Exercise set:
A – Please repeat the part of the text on God's justice and mercy, starting with "Jill was so" and going on through "just said it.", word for word.
B – In the text on God's justice and mercy, shorten the paragraph that begins "God is love yet He is also justice" while keeping its main facts.

Text segment:

------------------------------------------------------------

Jill was so thirty now that, without noticing it, she had come a step nearer.
‘Do you eat girls?’ she said. ‘I have swallowed up girls and boys, women and men, kings and emperors, cities and realms,” said the Lion. It didn’t say this as if it were boasting, nor as if it were sorry, nor as if it were angry. It just said it.
God is love yet He is also justice and unpredictable in all. Many times throughout the Scriptures God acts in ways that none of us could ever expect. There are times when we see think the Lord will bring punishment on people yet He ends up giving mercy. Then there are other times when we expect the Lord to be merciful but He punishes them instead. You cannot say that He will do this or do that unless He has said that it is what He will do because the one thing He is not is unfaithful. “If we are faithless, he remains faithful for he cannot deny himself.”

------------------------------------------------------------

Dataset extract:

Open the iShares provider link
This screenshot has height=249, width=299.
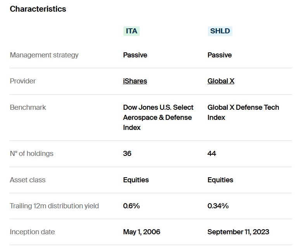pos(135,81)
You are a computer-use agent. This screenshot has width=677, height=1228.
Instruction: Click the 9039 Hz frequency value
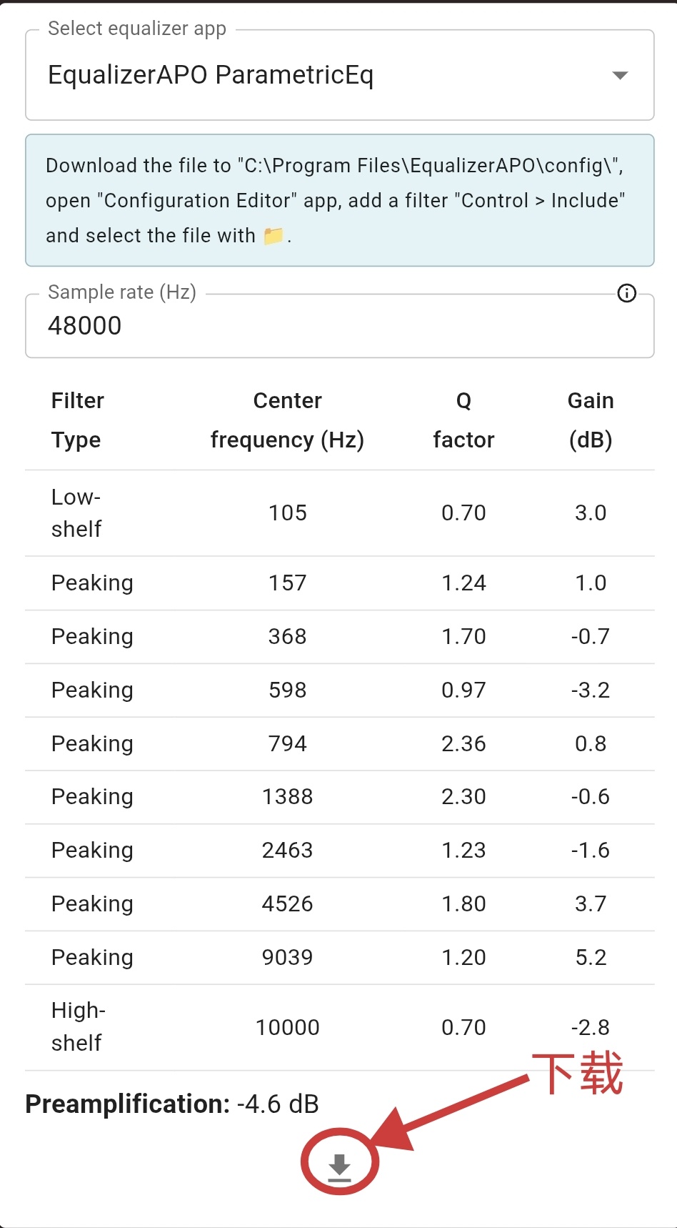[x=287, y=958]
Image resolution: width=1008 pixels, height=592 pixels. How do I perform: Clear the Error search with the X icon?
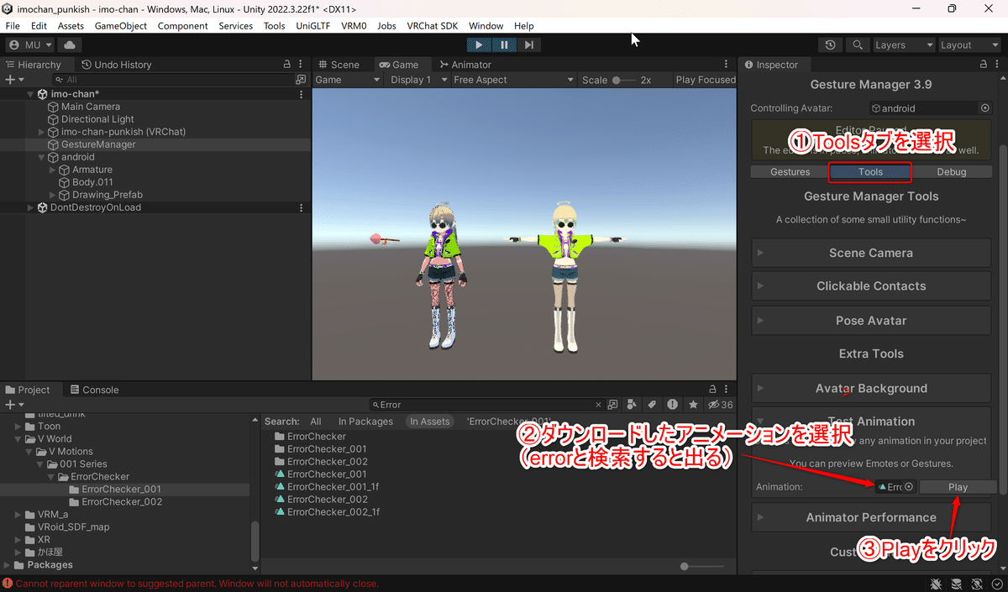coord(598,404)
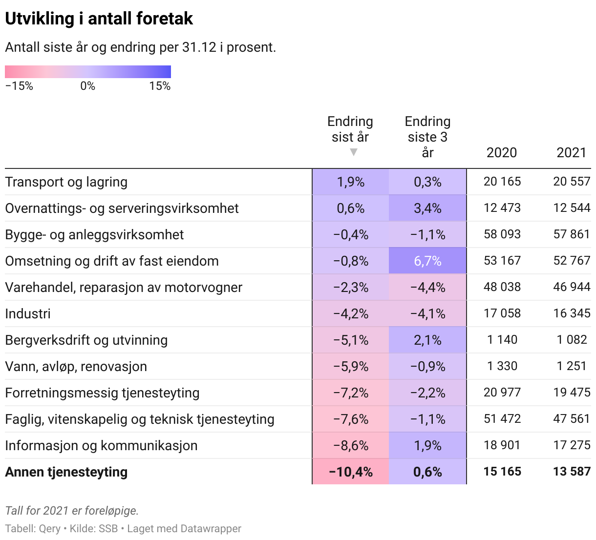The height and width of the screenshot is (540, 596).
Task: Click the Annen tjenesteyting bold row label
Action: (66, 472)
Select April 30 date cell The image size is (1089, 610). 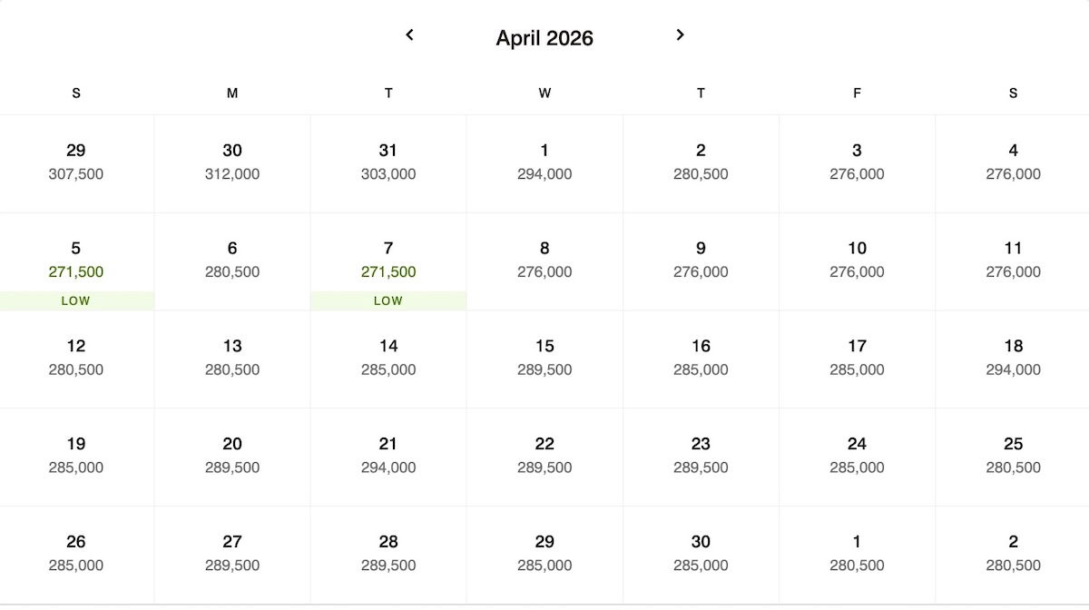(x=701, y=555)
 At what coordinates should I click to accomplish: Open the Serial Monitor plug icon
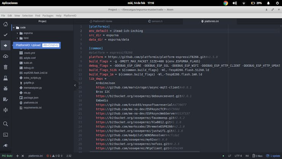[5, 145]
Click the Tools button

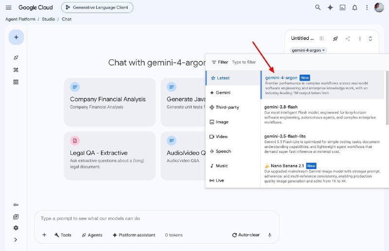[x=63, y=235]
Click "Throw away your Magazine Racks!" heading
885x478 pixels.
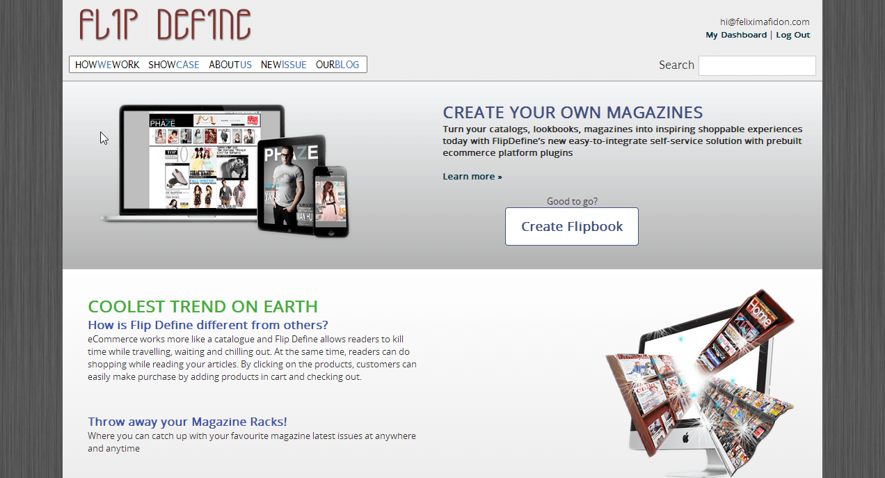coord(187,422)
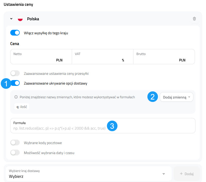Enable the 'Wybrane kody pocztowe' toggle
The width and height of the screenshot is (206, 182).
point(15,143)
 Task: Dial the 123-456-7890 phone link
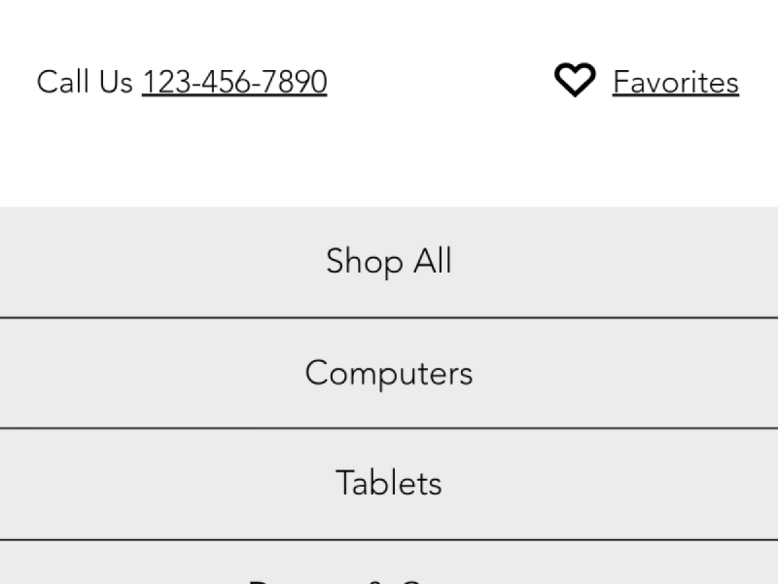234,82
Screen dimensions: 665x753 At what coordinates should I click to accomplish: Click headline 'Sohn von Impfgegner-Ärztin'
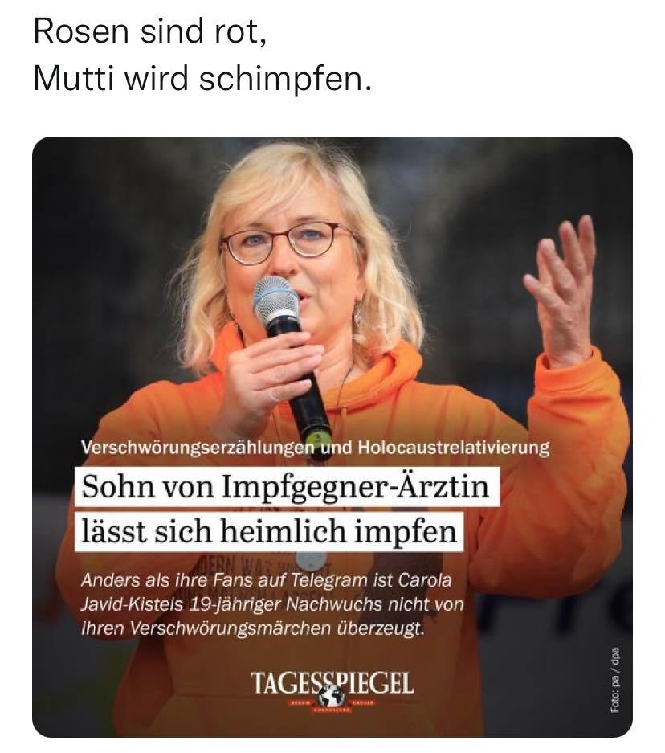coord(287,486)
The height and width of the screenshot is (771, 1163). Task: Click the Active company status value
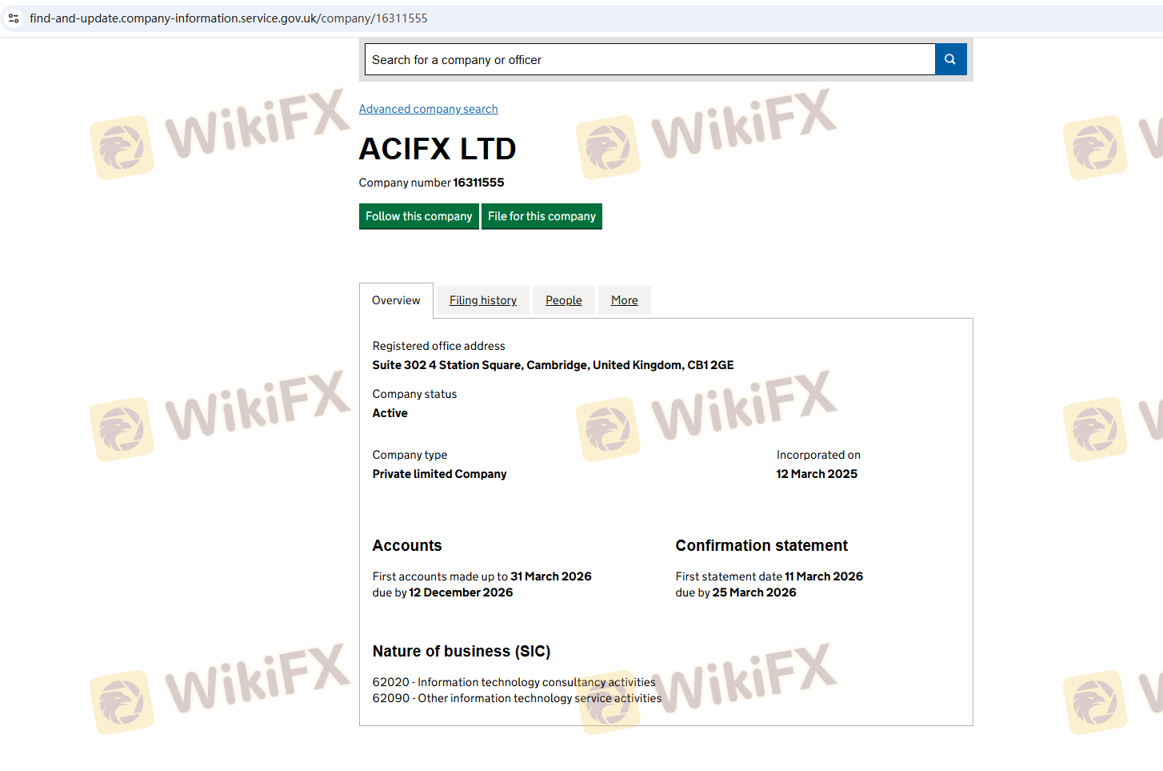coord(390,413)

------------------------------------------------------------

Responses to the exercise:
A –
Jill was so thirty now that, without noticing it, she had come a step nearer.
‘Do you eat girls?’ she said. ‘I have swallowed up girls and boys, women and men, kings and emperors, cities and realms,” said the Lion. It didn’t say this as if it were boasting, nor as if it were sorry, nor as if it were angry. It just said it.

B – God is love, but He is also justice and unpredictable in all. In the Scriptures He often acts in ways no one could expect. Sometimes He shows mercy where punishment seemed likely, and sometimes He punishes where mercy was expected. No one can say what He will do unless He has said so, because He is never unfaithful: "If we are faithless, he remains faithful for he cannot deny himself."